Dear The Grey,

A brutal, devastating treatise on nature and the divine, life and death, and how man intersects and interacts with all of them.

I was concerned.

I was concerned that my expectations for you were too high, that my preemptive opinion of you – formed solely from your talented cast and crew, as well as your trailer and early critical reception – could not be sustained. I wondered if I might be about to see a very good movie that I would discount for not being as good as I hoped you would be.

To say that you exceeded my expectations would be a gross misstatement. Such a claim would imply that you simply functioned as a solid, entertaining action film replete with thrills, remote wilderness adventure, and heart-stopping acts of survivalist daring. While all of that is true, the actuality of your nature is much greater than that.

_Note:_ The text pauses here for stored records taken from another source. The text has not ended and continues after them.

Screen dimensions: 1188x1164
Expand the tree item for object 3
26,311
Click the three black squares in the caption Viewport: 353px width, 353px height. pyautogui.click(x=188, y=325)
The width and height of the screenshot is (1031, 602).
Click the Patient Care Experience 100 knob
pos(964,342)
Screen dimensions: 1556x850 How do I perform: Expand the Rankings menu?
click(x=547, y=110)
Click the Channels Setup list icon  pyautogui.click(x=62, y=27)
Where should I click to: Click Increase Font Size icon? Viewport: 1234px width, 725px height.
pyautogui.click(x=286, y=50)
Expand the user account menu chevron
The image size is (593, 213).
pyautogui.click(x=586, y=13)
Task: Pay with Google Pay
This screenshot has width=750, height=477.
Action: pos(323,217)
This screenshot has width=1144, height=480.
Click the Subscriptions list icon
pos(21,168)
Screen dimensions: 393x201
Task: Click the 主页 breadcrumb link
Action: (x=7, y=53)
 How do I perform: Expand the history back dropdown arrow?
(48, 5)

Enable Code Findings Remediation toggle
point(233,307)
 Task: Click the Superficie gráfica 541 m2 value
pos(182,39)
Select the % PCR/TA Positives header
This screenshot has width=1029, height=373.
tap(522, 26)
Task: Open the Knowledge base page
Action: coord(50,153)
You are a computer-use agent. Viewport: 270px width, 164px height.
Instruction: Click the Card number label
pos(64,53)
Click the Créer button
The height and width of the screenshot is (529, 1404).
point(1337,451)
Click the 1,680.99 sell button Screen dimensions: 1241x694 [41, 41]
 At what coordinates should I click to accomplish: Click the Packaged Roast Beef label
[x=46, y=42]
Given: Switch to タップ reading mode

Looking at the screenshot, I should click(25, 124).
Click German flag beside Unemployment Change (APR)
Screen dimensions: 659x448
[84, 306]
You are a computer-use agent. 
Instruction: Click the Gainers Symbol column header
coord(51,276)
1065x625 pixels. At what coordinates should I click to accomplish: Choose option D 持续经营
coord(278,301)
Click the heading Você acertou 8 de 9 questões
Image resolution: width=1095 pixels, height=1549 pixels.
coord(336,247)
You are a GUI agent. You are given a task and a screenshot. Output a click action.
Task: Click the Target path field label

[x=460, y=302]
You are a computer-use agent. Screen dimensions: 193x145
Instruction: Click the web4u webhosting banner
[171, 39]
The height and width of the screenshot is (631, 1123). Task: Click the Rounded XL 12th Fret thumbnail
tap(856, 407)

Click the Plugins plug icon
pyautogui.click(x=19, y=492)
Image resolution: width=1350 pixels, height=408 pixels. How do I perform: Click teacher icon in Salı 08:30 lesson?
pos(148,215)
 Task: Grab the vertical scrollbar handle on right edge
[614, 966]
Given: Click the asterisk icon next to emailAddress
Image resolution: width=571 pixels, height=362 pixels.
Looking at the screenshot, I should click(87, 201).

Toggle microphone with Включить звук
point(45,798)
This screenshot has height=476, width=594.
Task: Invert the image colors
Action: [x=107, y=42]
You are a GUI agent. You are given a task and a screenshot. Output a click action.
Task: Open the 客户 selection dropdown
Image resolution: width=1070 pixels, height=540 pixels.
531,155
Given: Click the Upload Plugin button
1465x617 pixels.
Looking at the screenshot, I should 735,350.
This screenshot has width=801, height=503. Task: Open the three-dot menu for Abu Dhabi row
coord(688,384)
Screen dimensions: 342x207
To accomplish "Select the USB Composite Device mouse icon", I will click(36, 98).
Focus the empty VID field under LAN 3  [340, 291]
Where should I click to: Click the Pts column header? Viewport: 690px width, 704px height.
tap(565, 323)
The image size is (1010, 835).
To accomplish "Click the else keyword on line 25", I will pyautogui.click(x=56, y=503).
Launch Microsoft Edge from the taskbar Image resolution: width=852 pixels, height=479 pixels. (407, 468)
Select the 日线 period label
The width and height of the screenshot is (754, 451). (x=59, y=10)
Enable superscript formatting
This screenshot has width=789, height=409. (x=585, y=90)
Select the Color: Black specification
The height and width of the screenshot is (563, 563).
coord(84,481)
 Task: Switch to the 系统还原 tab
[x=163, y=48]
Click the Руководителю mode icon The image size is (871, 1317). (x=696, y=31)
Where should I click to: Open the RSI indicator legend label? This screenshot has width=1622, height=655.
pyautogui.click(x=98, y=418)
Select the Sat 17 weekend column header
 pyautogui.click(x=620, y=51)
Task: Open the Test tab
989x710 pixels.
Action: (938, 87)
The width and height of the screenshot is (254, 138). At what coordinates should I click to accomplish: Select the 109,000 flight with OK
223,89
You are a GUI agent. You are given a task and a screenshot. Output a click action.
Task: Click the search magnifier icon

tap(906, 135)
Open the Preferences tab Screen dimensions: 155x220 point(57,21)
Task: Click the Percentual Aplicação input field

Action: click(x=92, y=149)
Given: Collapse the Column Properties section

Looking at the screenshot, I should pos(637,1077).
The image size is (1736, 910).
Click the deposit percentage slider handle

You defied my preconceptions and escaped from the genre-informed box I had crafted for you. You shook me, shocked me, and left me almost speechless as I left the darkened theater and reentered the light.

It begins with your opening sequence. You introduce us to Ottway (Liam Neeson), a battered and disillusioned man working security for a petroleum company in the frozen wastes of Alaska. He wanders the brutal desert of snow and ice in a haze, picking off wolves before they can harm the workers in the field, pining over his wife. He writes letters to her he cannot send, and observes the men around him with distain, or perhaps sorrow. The tone of this scene is mournful, elegiac. The cinematography, the staging, the dreamlike flashbacks; they all create an air of loss and of nihilistic angst. Nothing matters in the face of the emptiness and brutality of this place, and the promise of a return home is a balm to all of the men, though perhaps not Ottway.

All of that hope and happiness and expectation comes to a brutal standstill as the workers’ plane crashes into the wilderness. After the initial shock of coming to amongst a field of wreckage and the chaos of wounded and dying men crying for aid, Ottway becomes a de facto leader, directing the rescue effort. However, despite his obvious drive to survive, he is no fool. When a man asks for an assessment of his chances, Ottway makes no attempt to hide the grim truth from him. He is dying, and the only comfort to be taken from that is to embrace it, and let the memories of his loved ones guide him on. This scene, along with many like it to follow, is a perfect illustration of the awed, almost transcendentalist soul of your tale.

There is an odd, passionate honesty to this moment, and to much of what follows. Darkness leads to a killing cold, and into this environment of hostility and hopelessness enters the wolves. A pack of perfect natural killers driven to defend the area surrounding their den, the wolves taunt and hunt the men, seeking to destroy what they see to be invaders. They are never portrayed as villains, though they are of course a threat. They are another element to be beaten, to be bested or tamed or outwitted. The men feel as though they cannot have survived that plane crash just to be taken down by nature, by the cold or the high altitude or the wolves. This is not a sentiment that is hard to empathize with. Who wouldn’t feel as though surviving something as catastrophic as a plane crash should inoculate them against death by cold or animal? As such the struggle of these men is all the more harrowing.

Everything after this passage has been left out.